Au niveau microéconomique, cette fragilité se traduit par une exclusion financière systémique des femmes. Elles sont massivement concentrées dans le secteur informel sans protection sociale , ont un accès discriminatoire à la terre et au crédit, et subissent un fossé numérique et financier important. Le rapport note que dans les zones rurales, les femmes n’ont catégoriquement pas de compte bancaire et s’appuient sur des systèmes d’épargne traditionnels informels appelés « abota ».
La solution : Une architecture pour l’autonomie financière
La stratégie doit viser à construire, brique par brique, une capacité de financement nationale et inclusive.
- À l’échelle macroéconomique : Créer un levier souverain
La priorité absolue est de créer un instrument budgétaire national. Le rapport recommande d’assurer une affectation équitable des ressources dans le Budget Général de l’État (OGE) pour la réduction des risques et de créer des fonds d’urgence avec les partenaires. La première étape consiste donc à institutionnaliser un Fonds National d’Urgence et de Résilience.
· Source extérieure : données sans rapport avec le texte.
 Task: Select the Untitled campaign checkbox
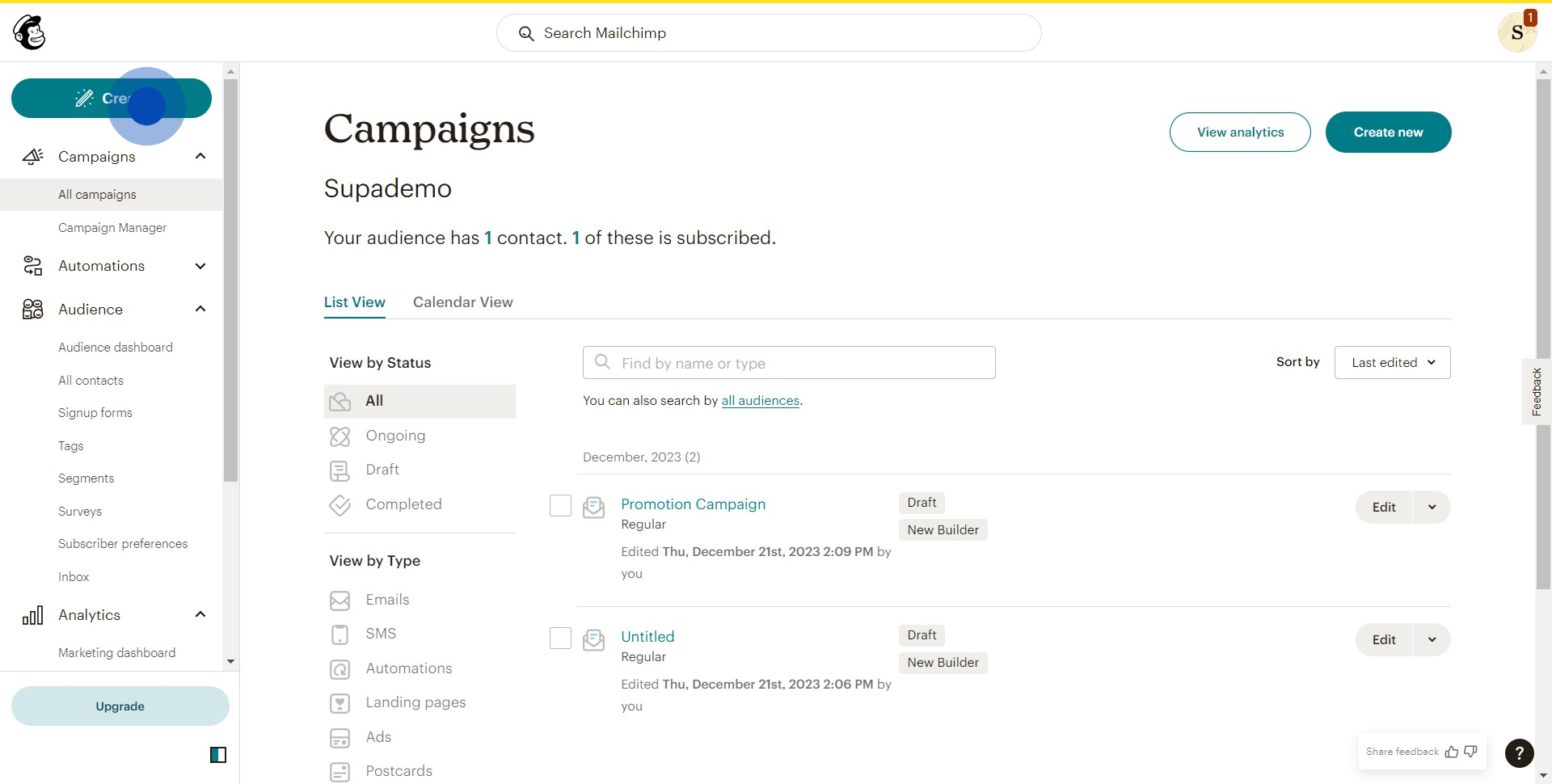pos(560,639)
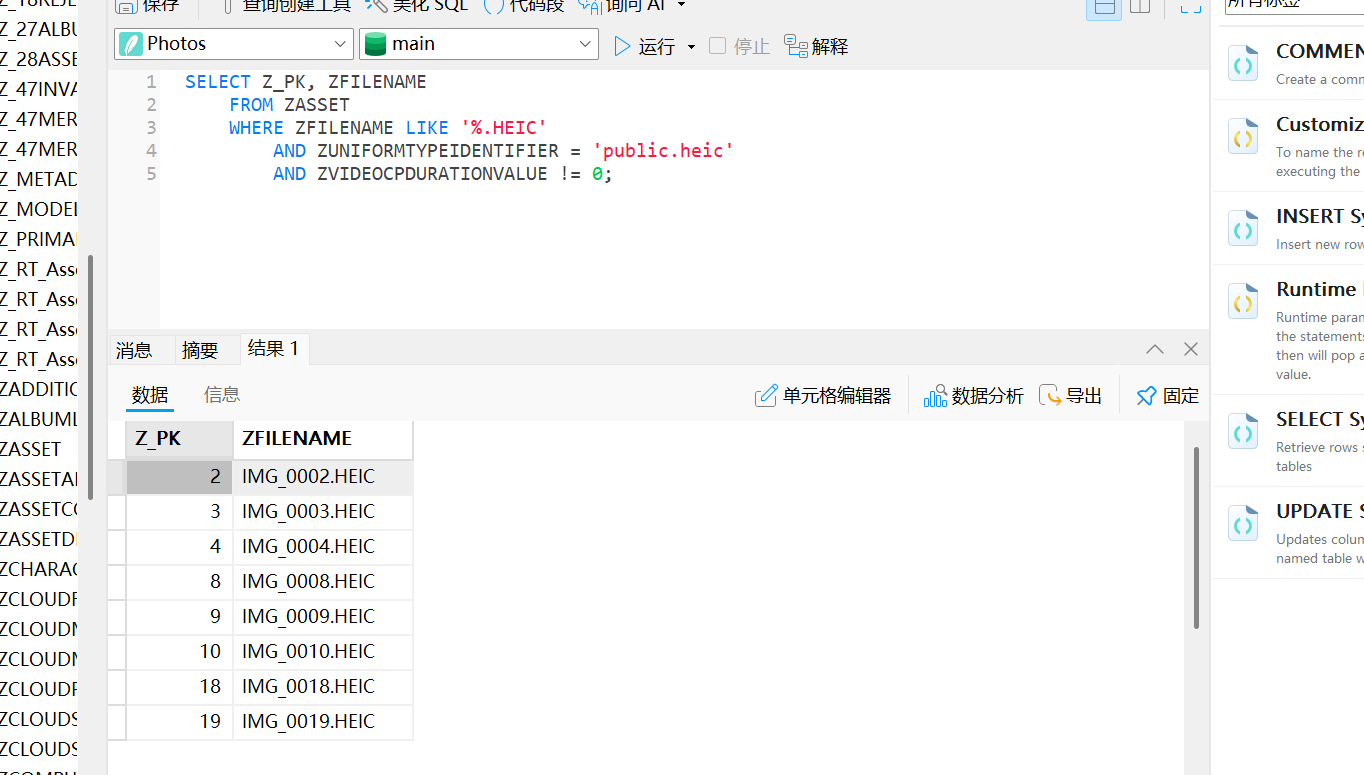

Ce fonds souverain, même modestement abondé au départ par l’État et complété par les partenaires, deviendrait le réceptacle de tous les financements de crise. Son règlement devra impérativement inclure des principes de budgétisation sensible au genre, notamment en intégrant la recommandation du rapport d’inclure un budget spécifique pour garantir l’égalité des genres dans les actions d’urgence. C’est la condition sine qua non pour commencer à bâtir une autonomie financière.
- À l’échelle mésoéconomique : Harmoniser et innover
Actuellement, l’aide internationale est fragmentée entre de multiples projets. Pour maximiser son impact, une Plateforme Nationale de Financement de la Résilience doit être créée. Co-pilotée par les ministères clés (Finances, Femme) et les partenaires, cette plateforme harmoniserait les financements externes pour s’assurer qu’ils soutiennent les objectifs de la politique nationale de genre (PNIEG) et financent des initiatives locales.
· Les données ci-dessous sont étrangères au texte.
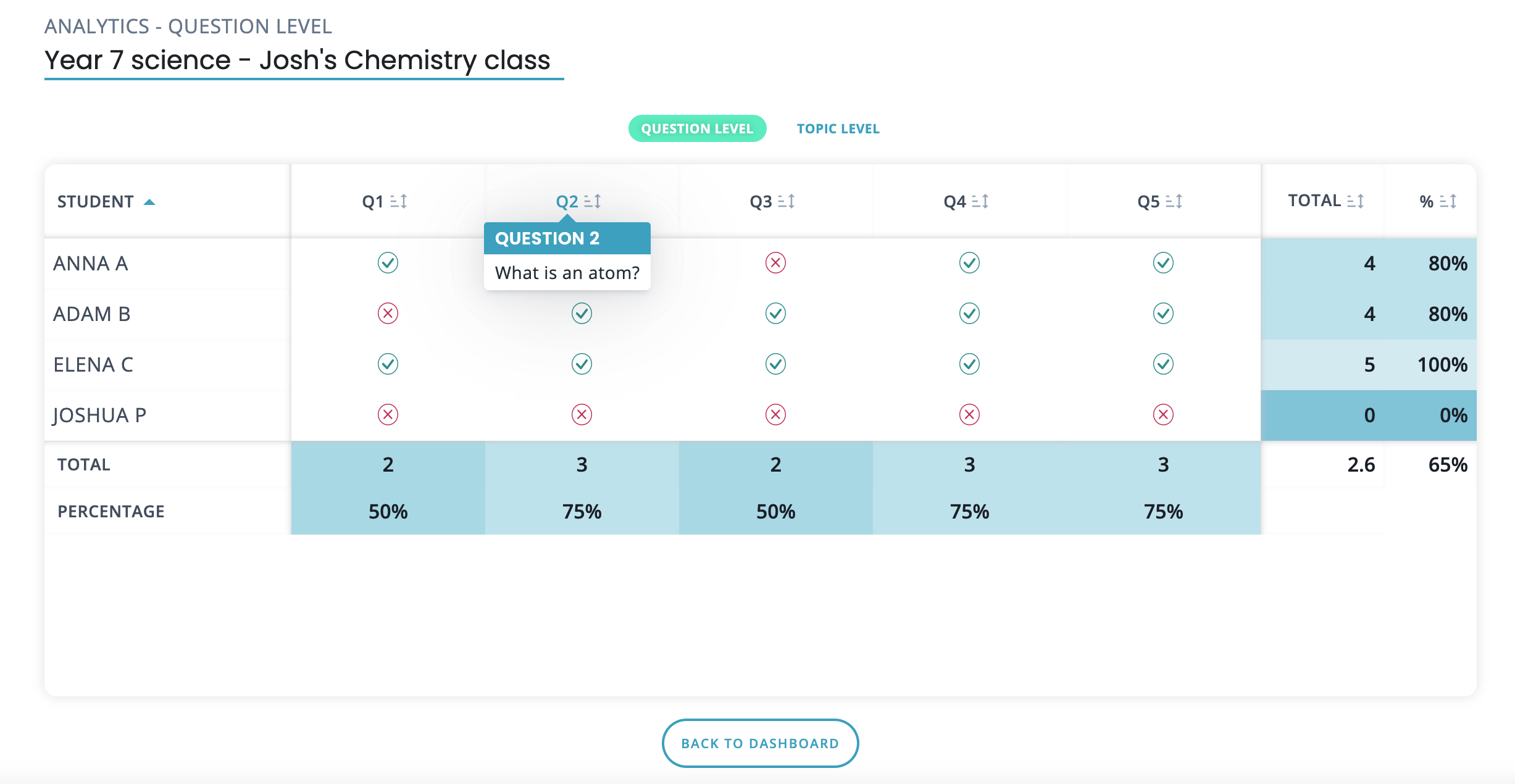Click student name Elena C
Screen dimensions: 1515x784
pyautogui.click(x=93, y=365)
Elle pourrait également incuber des solutions innovantes suggérées par le rapport, comme le développement d’un système de "Crowd-funding" pour faciliter la mise en place d’un système d’assurance maladie.
- À l’échelle microéconomique : Partir du local et digitaliser
L’investissement le plus rentable est celui qui s’appuie sur les pratiques existantes. Les femmes utilisent déjà l’« abota », un système d’épargne rotatif basé sur la confiance. La stratégie microéconomique consiste à connecter cet outil informel à l’économie formelle.
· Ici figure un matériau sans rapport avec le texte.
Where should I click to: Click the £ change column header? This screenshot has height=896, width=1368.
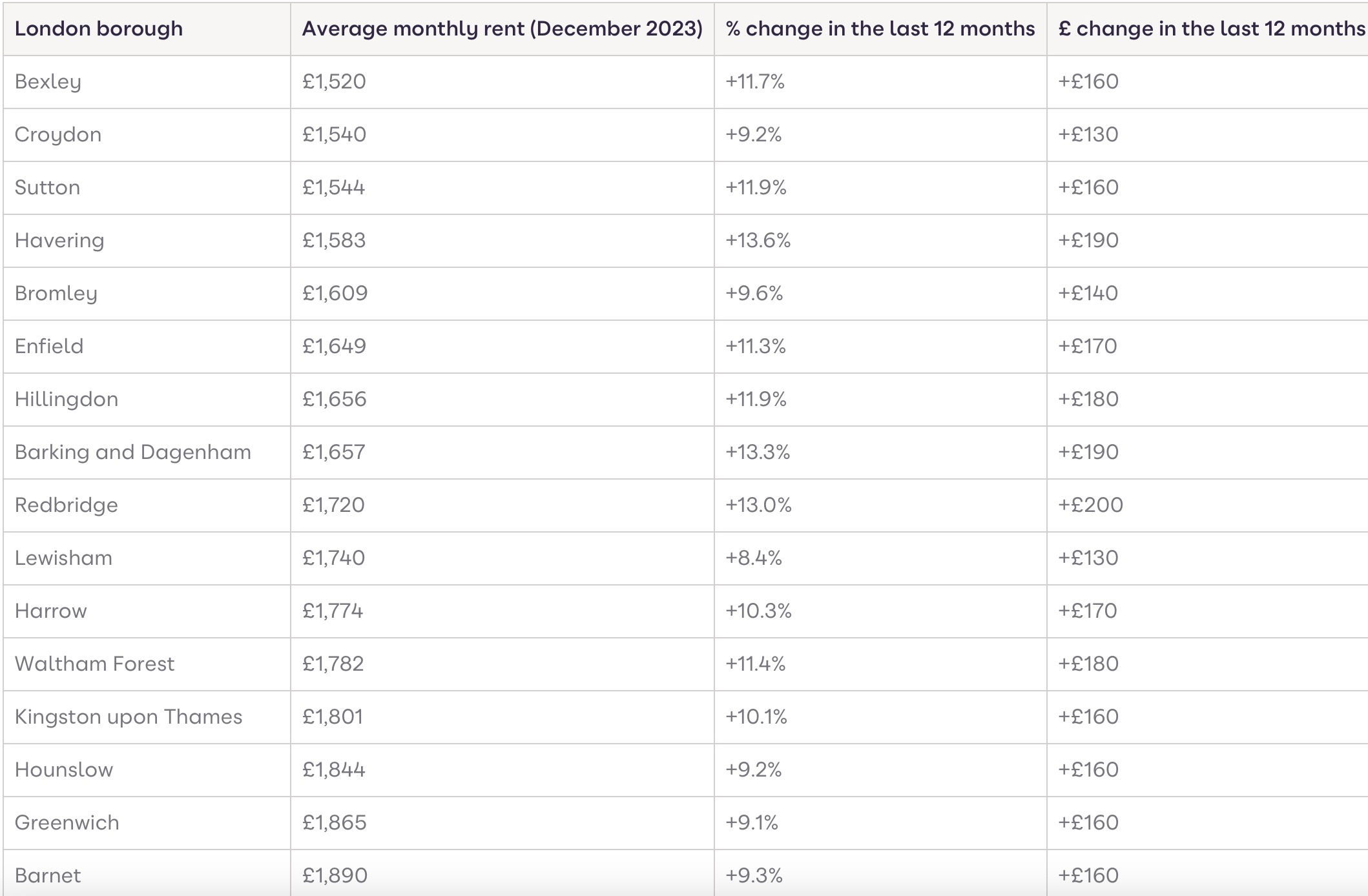pos(1211,29)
Pour ce faire, il faut mettre en œuvre la recommandation du rapport de fournir une éducation financière aux femmes et aux micro-entreprises pour l’utilisation des applications financières mobiles. Des programmes concrets pourraient équiper les groupes d’« abota » de téléphones portables, les former à la gestion via des applications simples et les connecter aux services de "mobile money". Cette approche permet de surmonter le manque d’infrastructures bancaires en milieu rural, de sécuriser l’épargne des femmes et de les intégrer dans l’économie numérique, tout en renforçant leur capital social.
Conclusion : Un Investissement dans la Stabilité
Pour la Guinée-Bissau, le chemin vers la résilience face aux catastrophes et aux épidémies est indissociable de la construction de sa souveraineté financière. Cet effort ne peut réussir qu’en plaçant les femmes, qui sont les piliers de l’économie locale, au centre de la nouvelle architecture financière. En combinant la création d’un fonds national, l’harmonisation de l’aide et la capitalisation sur les savoir-faire locaux comme l’« abota », le pays peut transformer l’égalité des genres d’un objectif non financé en son principal investissement pour un avenir stable et prospère.